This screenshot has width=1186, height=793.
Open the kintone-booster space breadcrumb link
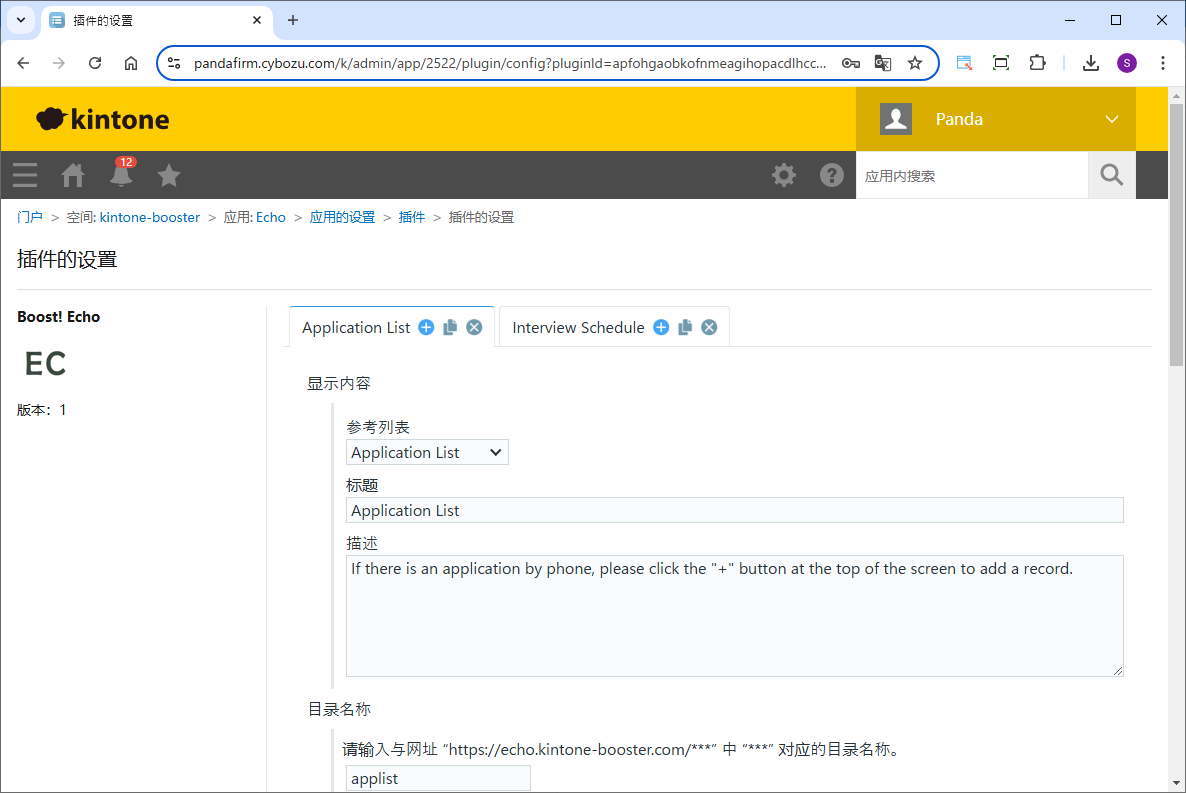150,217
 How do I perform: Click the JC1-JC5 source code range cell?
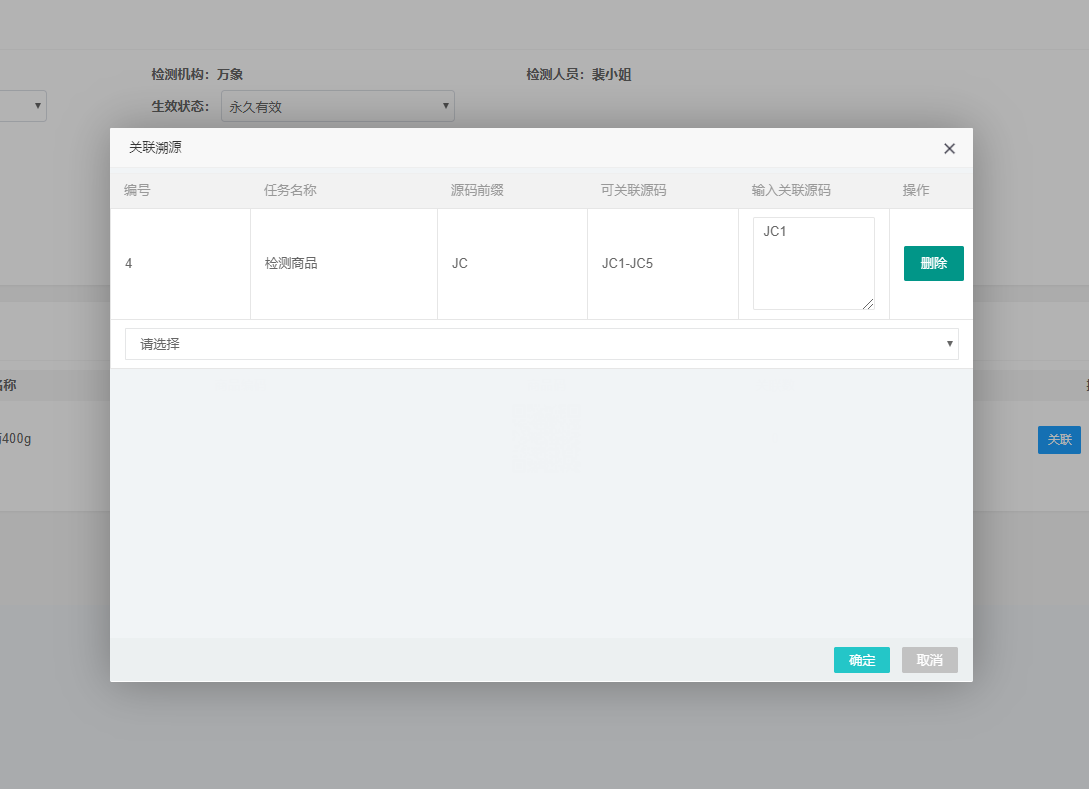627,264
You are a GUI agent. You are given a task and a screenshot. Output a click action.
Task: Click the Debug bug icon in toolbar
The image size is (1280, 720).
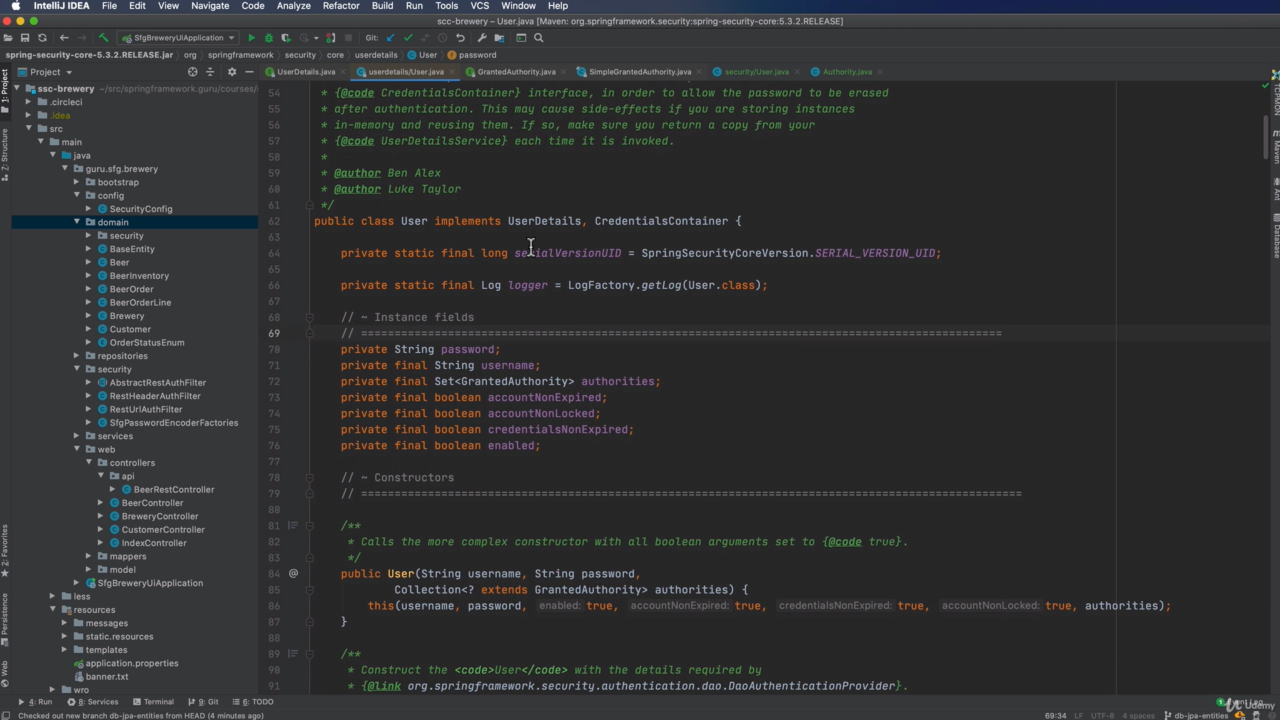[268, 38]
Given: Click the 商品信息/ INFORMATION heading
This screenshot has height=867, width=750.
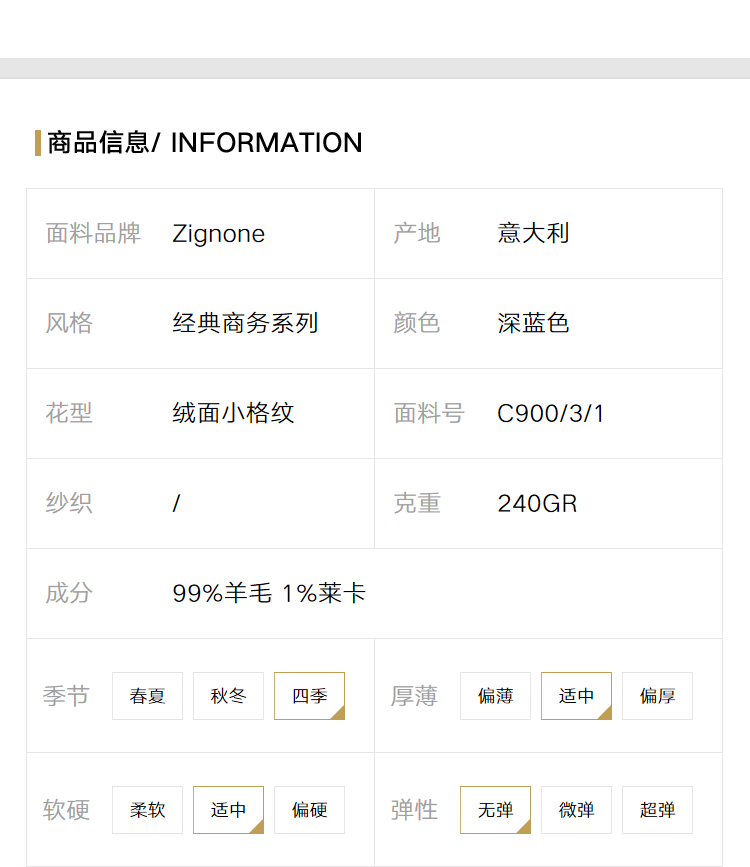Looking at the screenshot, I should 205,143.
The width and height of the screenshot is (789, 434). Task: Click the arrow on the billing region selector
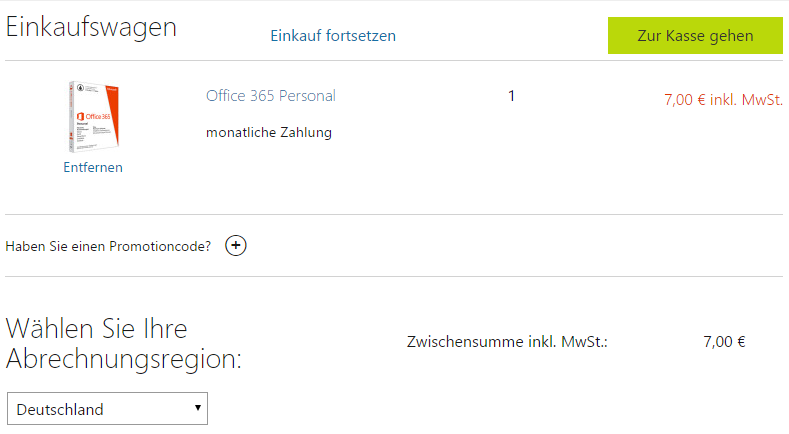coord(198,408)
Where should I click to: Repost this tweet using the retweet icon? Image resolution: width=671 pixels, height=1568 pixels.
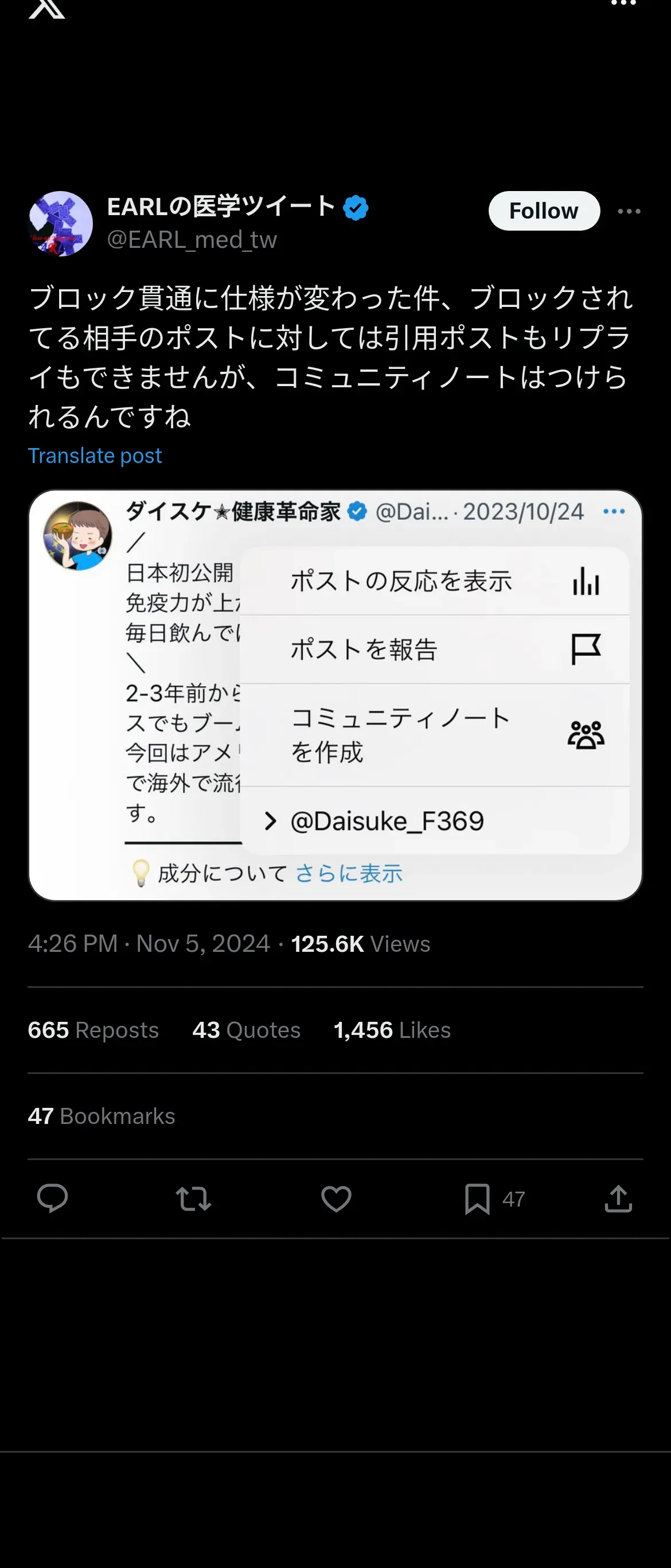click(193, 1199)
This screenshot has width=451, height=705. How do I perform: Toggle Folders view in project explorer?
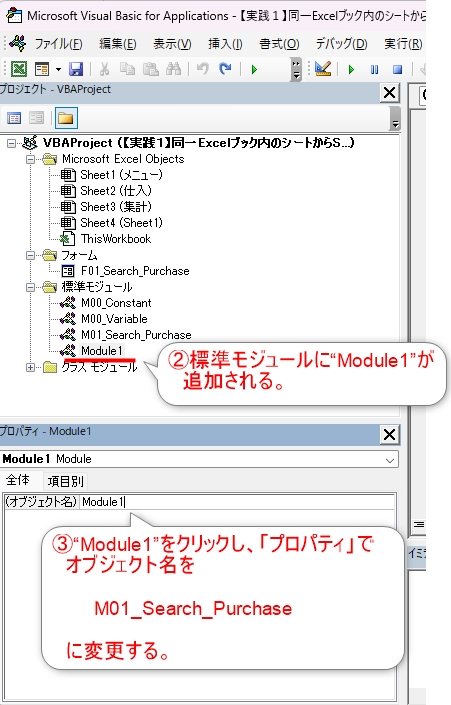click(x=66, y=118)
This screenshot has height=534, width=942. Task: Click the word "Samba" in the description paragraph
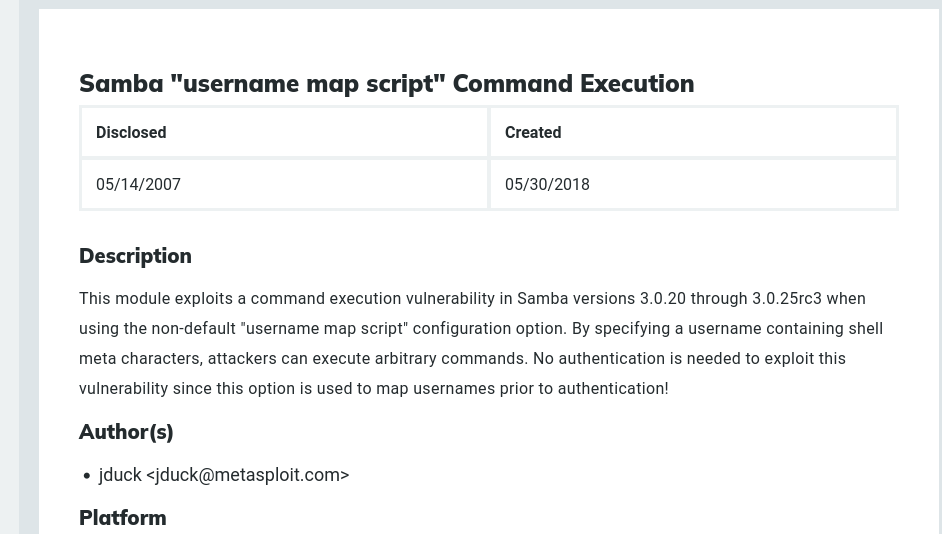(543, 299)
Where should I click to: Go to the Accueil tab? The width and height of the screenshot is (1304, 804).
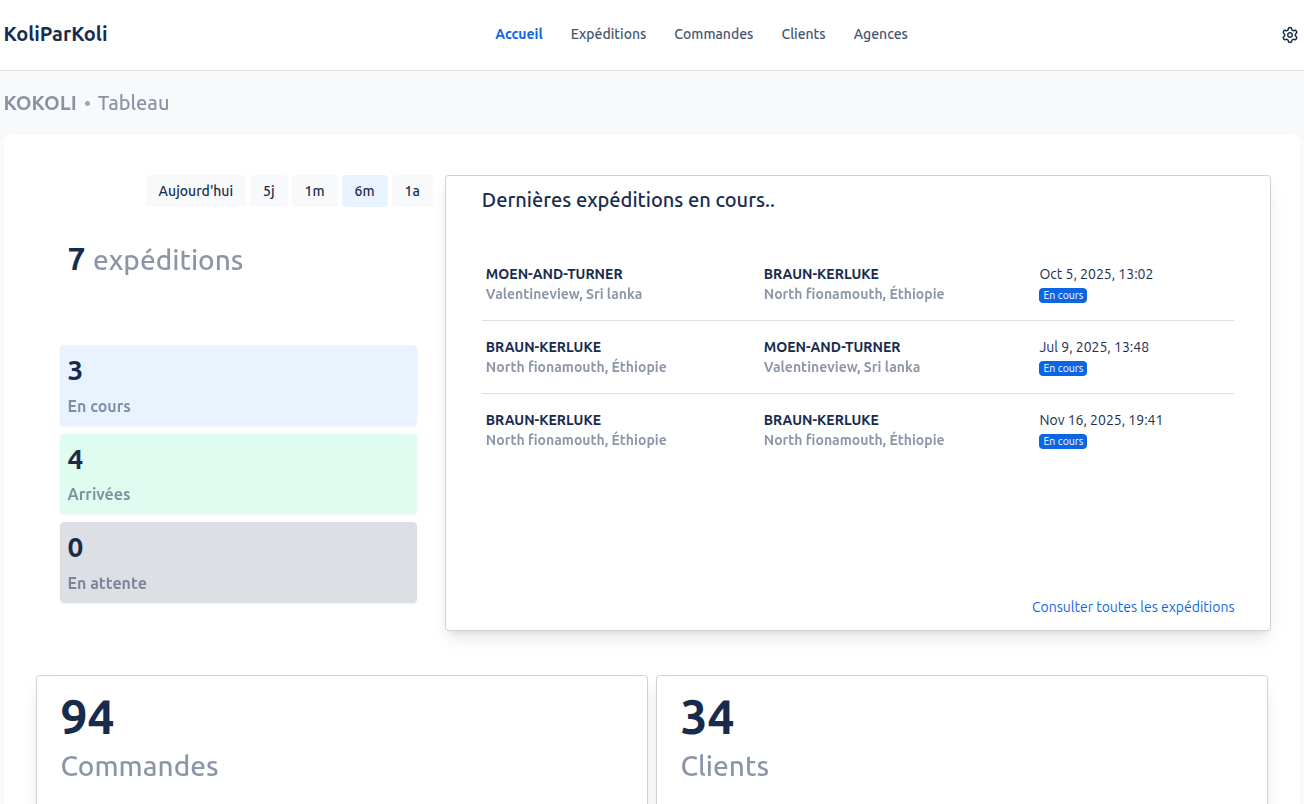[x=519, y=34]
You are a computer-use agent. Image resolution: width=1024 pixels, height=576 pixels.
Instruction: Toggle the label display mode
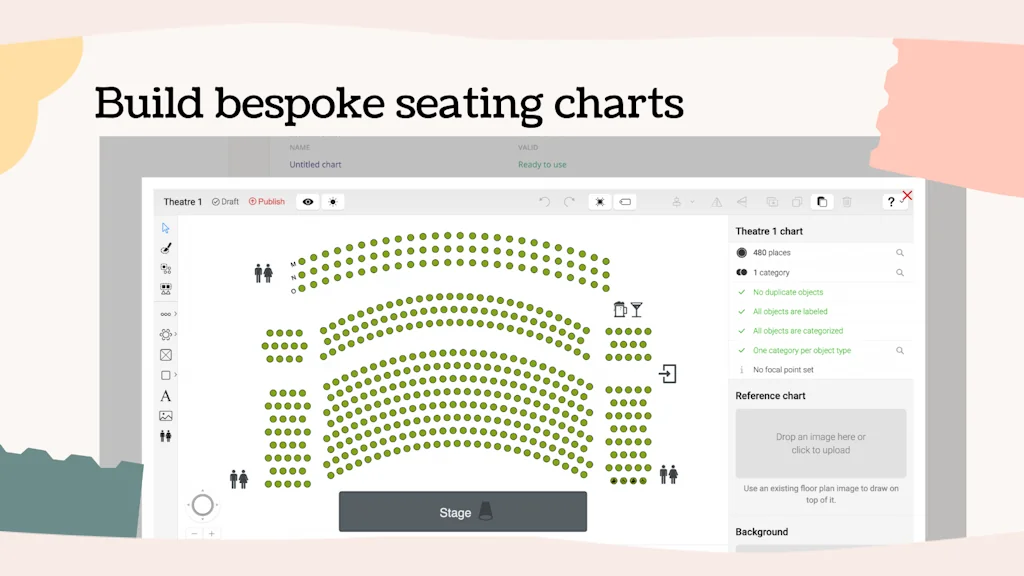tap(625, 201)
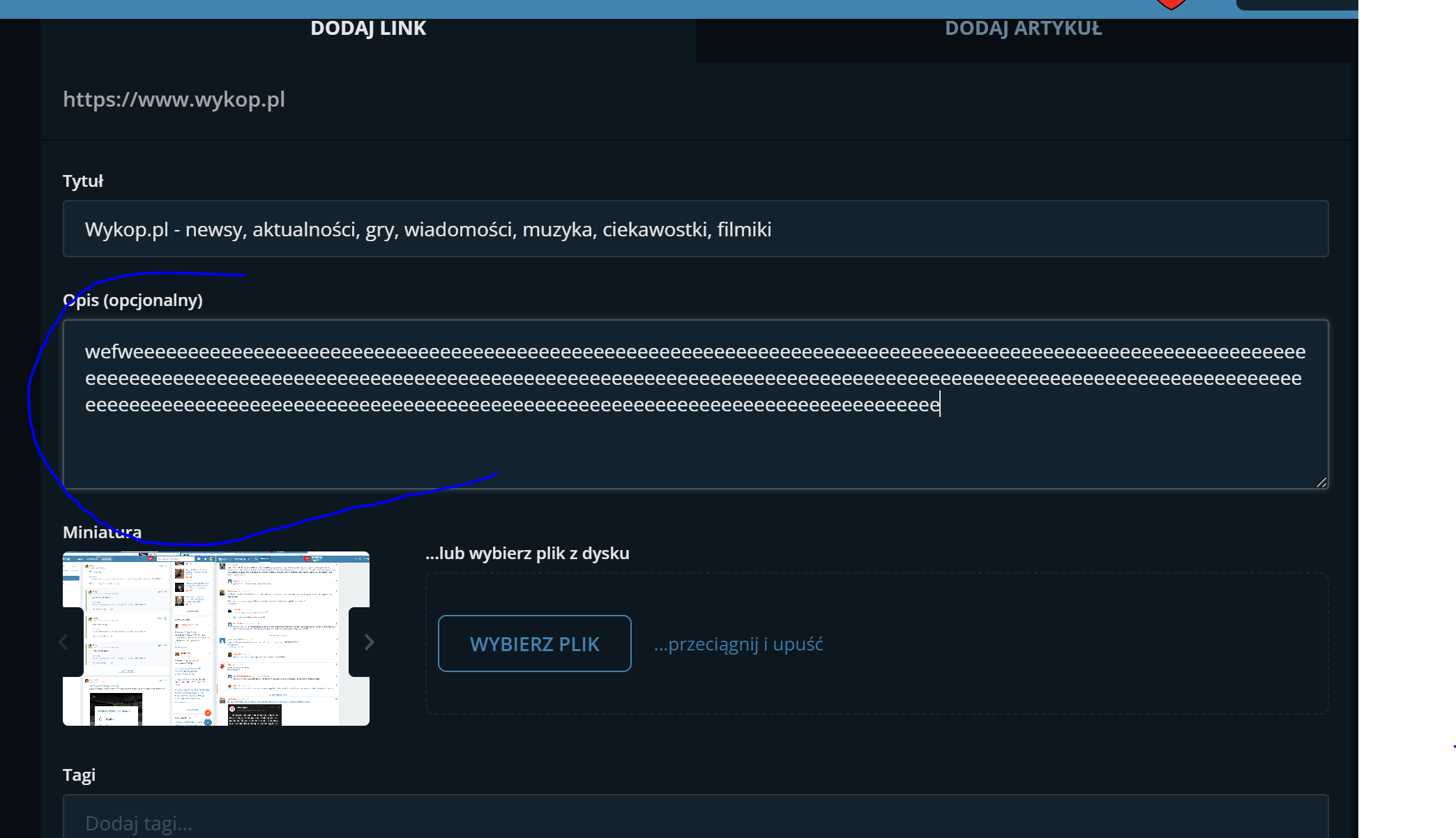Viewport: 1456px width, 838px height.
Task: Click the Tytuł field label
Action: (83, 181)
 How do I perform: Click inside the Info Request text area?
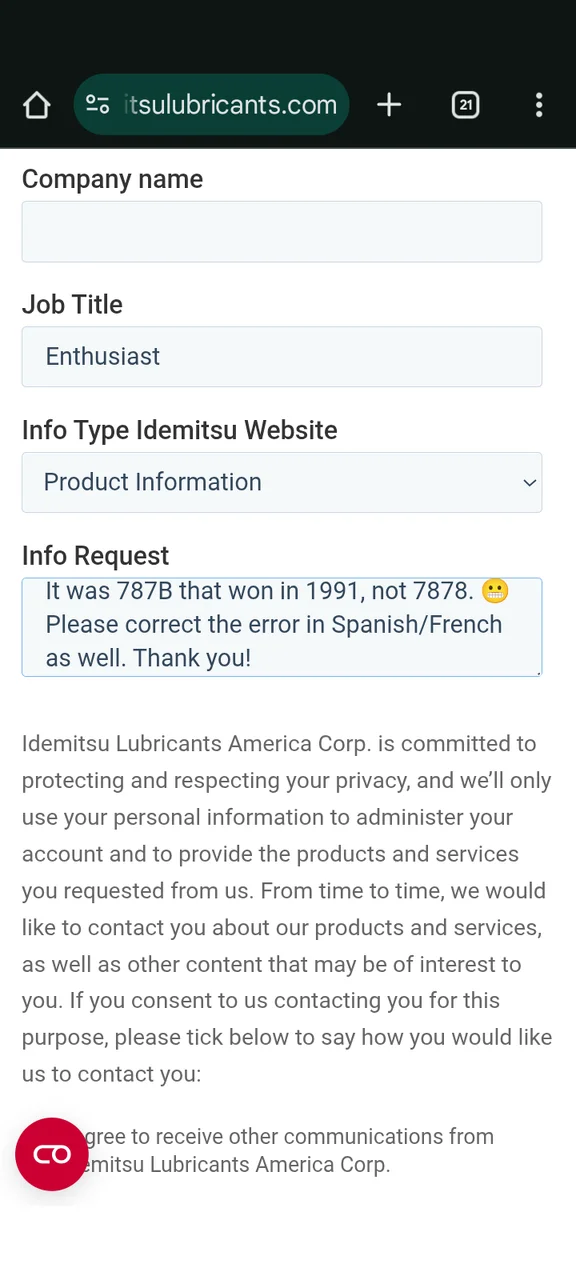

■ ■ ■ ■ ■

AIM OF THE TASK: The required output is each record above, reproduced exactly, without its pictures.

TASK RESULT:
This screenshot has width=1186, height=793.
Open the kintone-booster space breadcrumb link
150,217
 How do I perform: Click the JC1-JC5 source code range cell?
627,264
You are a GUI agent. You are given a task and a screenshot. Output a click action.
Task: Click the Debug bug icon in toolbar
The image size is (1280, 720).
[268, 38]
Given: Click the 商品信息/ INFORMATION heading
This screenshot has height=867, width=750.
Looking at the screenshot, I should 205,143.
The width and height of the screenshot is (789, 434). Task: Click the arrow on the billing region selector
coord(198,408)
Where should I click to: Repost this tweet using the retweet icon? Image resolution: width=671 pixels, height=1568 pixels.
click(193, 1199)
This screenshot has width=451, height=705. How do I perform: Toggle Folders view in project explorer?
click(x=66, y=118)
This screenshot has height=534, width=942. Task: Click the word "Samba" in the description paragraph
(543, 299)
Where should I click to: Go to the Accueil tab? The width and height of the screenshot is (1304, 804).
[x=519, y=34]
You are a computer-use agent. Image resolution: width=1024 pixels, height=576 pixels.
Instruction: Toggle the label display mode
tap(625, 201)
Viewport: 1456px width, 838px height.
Task: Click the Tytuł field label
Action: (83, 181)
 How do I perform: Click inside the Info Request text area?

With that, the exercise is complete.